In Him are hidden

All the treasures of wisdom and knowledge

Thursday, June 28, 2007

131 (selection).

What then is man to do in this state of affairs? Is he to doubt everything, to doubt whether he is awake, whether he is being pinched or burned? Is he to doubt whether he is doubting, to doubt whether he exists?
No one can go that far, and I maintain that a perfectly genuine sceptic has never existed. Nature backs up helpless reason and stops it going so wildly astray.
Is he, on the other hand, to say that he is the certain possessor of truth, when at the slightest pressure he fails to prove his claim and is compelled to loose his grasp?
What sort of freak then is man!
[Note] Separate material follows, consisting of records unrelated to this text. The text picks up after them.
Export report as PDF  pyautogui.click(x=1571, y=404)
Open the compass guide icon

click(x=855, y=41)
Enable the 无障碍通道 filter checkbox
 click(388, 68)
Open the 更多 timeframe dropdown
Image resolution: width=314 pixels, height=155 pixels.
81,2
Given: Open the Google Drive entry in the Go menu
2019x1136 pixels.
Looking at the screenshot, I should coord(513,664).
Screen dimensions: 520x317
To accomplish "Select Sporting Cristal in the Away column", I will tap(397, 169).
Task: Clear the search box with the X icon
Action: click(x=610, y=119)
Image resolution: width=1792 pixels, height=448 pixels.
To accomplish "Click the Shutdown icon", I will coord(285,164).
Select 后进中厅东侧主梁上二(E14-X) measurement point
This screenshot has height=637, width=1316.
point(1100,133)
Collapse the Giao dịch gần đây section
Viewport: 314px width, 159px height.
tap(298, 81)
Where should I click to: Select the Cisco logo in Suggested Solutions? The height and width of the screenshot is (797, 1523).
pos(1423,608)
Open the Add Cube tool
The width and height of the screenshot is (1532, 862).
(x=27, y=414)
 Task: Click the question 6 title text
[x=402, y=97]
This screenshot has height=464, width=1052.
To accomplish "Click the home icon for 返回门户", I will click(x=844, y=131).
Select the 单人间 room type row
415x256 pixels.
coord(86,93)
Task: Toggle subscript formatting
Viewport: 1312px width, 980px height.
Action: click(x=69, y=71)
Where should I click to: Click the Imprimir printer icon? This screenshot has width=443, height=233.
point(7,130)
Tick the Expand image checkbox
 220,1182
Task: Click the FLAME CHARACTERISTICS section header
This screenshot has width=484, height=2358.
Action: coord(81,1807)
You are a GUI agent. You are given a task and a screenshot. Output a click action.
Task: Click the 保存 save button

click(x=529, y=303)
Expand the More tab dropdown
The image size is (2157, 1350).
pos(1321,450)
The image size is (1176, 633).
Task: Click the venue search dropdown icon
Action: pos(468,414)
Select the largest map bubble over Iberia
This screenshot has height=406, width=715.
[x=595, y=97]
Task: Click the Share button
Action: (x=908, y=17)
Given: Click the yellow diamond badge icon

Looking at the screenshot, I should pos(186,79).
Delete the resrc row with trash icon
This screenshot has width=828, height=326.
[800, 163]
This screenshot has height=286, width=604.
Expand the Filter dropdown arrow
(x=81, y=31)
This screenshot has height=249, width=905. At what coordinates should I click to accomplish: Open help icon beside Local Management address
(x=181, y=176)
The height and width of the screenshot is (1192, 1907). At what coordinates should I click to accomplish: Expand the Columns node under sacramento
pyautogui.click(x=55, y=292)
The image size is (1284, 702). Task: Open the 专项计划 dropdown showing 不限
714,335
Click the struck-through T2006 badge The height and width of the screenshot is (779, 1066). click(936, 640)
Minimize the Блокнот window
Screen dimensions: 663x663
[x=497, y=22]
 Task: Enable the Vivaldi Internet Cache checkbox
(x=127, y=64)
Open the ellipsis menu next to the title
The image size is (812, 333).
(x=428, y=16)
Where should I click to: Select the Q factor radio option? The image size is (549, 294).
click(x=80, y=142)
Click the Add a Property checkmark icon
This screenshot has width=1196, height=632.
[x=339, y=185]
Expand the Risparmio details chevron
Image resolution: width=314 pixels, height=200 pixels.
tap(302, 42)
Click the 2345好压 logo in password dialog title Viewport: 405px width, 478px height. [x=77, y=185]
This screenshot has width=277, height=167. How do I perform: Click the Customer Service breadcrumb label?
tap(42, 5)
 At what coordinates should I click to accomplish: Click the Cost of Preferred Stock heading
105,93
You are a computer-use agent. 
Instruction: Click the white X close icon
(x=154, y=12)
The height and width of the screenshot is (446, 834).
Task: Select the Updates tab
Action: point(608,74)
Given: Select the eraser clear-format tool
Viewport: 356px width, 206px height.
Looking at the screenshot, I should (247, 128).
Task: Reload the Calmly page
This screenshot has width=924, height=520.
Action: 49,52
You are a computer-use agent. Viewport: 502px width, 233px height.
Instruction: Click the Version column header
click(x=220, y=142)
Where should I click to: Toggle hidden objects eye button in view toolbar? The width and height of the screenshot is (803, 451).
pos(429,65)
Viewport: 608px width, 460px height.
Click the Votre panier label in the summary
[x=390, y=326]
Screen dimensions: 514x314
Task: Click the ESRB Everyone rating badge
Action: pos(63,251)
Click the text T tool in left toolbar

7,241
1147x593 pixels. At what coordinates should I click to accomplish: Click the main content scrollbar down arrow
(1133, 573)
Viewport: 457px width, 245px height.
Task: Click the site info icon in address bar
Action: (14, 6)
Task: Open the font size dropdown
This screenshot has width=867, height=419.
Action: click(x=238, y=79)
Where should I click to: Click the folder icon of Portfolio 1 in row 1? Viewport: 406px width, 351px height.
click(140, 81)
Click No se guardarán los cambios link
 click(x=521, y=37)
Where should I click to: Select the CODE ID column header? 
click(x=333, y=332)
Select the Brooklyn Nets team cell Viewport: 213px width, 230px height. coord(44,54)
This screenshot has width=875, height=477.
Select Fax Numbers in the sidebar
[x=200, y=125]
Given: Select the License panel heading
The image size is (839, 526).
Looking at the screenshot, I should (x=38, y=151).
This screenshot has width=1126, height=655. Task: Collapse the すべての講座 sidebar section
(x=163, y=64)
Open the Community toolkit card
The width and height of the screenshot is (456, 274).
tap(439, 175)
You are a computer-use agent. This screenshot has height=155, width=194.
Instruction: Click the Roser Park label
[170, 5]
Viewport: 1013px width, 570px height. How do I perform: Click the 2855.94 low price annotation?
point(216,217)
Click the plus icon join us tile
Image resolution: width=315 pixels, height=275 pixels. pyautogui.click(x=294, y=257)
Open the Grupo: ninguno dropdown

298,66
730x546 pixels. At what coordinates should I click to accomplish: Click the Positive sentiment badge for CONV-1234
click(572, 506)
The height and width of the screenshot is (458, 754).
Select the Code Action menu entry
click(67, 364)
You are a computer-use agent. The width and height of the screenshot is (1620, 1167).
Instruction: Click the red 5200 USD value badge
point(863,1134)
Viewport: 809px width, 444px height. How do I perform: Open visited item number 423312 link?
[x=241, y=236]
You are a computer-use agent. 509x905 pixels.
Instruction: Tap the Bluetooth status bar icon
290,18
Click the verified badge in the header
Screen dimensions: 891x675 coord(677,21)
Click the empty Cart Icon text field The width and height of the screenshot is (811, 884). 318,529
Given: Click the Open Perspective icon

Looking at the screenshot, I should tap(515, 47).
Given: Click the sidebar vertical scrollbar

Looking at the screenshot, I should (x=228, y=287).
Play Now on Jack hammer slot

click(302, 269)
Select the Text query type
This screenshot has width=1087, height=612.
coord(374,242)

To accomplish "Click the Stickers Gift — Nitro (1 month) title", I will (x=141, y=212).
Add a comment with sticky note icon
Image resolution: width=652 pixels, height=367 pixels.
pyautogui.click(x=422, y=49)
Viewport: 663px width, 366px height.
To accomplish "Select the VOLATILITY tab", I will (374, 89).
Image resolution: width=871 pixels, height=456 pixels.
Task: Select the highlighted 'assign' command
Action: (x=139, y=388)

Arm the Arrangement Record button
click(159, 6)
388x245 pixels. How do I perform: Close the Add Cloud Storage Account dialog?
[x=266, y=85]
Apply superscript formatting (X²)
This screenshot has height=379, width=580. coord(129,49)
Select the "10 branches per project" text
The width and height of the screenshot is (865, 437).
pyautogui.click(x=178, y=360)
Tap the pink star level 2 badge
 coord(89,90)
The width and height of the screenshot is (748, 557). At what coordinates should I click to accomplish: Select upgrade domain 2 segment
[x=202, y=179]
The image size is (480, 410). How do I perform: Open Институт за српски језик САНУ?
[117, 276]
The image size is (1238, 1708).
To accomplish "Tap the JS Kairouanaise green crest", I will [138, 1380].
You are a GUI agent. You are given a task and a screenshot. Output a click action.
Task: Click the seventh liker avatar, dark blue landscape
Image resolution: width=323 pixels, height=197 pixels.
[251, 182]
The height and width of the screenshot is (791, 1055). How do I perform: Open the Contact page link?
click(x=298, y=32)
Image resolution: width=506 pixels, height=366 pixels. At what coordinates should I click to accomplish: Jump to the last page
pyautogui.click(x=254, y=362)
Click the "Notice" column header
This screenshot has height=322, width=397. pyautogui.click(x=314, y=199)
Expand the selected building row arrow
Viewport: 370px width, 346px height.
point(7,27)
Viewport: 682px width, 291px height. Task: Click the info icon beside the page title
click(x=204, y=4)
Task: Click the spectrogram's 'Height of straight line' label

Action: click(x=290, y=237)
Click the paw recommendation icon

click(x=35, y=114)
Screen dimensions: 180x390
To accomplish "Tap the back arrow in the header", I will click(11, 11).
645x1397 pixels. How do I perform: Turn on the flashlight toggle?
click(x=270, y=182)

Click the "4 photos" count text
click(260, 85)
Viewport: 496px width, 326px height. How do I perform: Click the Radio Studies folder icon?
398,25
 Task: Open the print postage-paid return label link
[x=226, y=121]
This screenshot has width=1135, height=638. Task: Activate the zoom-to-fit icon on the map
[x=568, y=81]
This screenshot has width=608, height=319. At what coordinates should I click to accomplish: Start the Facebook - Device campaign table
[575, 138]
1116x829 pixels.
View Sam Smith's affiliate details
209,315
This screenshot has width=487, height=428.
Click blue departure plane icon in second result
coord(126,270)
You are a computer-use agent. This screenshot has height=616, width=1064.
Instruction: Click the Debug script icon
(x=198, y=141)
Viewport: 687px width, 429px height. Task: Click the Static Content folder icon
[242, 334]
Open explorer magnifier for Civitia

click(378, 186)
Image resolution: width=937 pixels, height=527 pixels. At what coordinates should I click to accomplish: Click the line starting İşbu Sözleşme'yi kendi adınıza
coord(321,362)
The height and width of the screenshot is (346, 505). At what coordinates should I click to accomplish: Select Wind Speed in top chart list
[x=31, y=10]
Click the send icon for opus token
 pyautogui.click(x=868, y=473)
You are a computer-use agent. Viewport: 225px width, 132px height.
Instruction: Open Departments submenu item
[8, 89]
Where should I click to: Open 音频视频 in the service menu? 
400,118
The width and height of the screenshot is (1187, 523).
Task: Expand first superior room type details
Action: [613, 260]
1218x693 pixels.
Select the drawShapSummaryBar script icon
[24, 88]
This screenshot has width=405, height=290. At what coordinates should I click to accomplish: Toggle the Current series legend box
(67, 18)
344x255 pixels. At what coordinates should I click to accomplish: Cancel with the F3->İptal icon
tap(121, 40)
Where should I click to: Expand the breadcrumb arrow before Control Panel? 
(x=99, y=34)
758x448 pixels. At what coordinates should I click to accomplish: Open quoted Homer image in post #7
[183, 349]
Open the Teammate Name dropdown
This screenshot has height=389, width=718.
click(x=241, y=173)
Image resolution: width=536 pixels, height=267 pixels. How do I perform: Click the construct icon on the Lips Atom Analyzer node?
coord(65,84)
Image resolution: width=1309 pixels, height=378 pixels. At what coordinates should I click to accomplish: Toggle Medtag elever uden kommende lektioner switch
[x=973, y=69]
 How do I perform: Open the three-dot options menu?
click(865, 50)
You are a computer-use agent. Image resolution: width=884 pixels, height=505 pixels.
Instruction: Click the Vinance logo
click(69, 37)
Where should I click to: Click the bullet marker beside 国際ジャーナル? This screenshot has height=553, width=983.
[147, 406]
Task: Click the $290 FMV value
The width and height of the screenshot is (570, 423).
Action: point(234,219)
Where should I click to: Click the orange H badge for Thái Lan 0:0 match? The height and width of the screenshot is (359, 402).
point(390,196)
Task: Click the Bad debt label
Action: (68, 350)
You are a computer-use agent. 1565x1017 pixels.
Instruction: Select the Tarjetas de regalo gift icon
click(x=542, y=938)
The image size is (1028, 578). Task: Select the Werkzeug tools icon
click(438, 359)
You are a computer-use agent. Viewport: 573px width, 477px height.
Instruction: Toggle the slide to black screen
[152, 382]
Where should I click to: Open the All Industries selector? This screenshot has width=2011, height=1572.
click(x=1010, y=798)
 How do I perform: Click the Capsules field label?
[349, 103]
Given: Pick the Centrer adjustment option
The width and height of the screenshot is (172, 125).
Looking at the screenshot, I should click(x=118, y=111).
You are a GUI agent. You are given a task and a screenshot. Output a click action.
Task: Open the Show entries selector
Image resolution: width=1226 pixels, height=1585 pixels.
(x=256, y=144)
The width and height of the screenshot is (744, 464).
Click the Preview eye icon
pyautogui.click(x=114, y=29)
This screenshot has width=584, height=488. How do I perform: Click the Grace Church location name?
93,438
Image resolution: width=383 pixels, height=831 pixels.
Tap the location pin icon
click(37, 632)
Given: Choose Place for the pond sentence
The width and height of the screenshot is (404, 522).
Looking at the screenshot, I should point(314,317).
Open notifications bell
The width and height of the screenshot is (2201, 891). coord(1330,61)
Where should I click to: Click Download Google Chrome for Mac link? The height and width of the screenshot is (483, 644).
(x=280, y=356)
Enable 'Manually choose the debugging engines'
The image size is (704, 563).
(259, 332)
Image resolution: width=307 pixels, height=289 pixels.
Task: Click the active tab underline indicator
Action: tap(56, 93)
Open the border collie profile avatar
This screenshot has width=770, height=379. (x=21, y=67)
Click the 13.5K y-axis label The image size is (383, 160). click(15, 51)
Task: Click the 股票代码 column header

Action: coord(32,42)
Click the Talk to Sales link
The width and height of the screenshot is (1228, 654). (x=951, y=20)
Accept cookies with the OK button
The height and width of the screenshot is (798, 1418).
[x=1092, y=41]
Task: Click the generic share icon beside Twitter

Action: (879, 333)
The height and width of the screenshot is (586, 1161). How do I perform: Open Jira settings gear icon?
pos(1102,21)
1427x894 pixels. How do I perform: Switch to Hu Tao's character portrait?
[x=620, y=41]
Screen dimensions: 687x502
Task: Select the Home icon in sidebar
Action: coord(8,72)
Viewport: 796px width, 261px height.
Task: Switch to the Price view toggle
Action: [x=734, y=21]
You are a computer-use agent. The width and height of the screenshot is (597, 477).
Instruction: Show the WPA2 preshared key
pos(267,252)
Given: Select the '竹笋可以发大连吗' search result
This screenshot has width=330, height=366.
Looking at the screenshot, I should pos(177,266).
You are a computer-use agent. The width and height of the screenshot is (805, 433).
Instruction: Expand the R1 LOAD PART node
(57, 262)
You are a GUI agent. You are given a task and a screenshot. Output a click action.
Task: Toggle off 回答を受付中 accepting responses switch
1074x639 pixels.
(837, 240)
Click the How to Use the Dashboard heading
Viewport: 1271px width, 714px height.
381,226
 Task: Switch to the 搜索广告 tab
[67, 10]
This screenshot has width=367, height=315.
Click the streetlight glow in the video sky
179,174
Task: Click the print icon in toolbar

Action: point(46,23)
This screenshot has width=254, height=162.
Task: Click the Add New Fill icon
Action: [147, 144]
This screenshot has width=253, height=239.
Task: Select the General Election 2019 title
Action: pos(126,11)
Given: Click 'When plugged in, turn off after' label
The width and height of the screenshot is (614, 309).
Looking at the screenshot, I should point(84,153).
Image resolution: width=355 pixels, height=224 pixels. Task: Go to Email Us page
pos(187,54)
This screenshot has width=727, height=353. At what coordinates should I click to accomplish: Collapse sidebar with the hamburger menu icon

How novel, how monstrous, how chaotic, how paradoxical, how prodigious! Judge of all things, feeble earthworm, repository of truth, sewer of doubt and error, the glory and refuse of the universe!
Who will unravel such a tangle? This is certainly beyond dogmatism and skepticism, beyond all human philosophy. Man transcends man.

Friday, June 15, 2007

378.

'If I had seen a miracle,' they say, 'I should be converted.' How can they be positive that they would do what they know nothing about? They imagine that such a conversion consists in a worship of God conducted, as they picture it, like some exchange or conversation. True conversion consists in self-annihilation before the universal being whom we have so often vexed and who is perfectly entitled to destroy us at any moment, in recognizing that we can do nothing without him and that we have deserved nothing but his disfavour. It consists in knowing that there is an irreconcilable opposition between God and us, and that without a mediator there can be no exchange.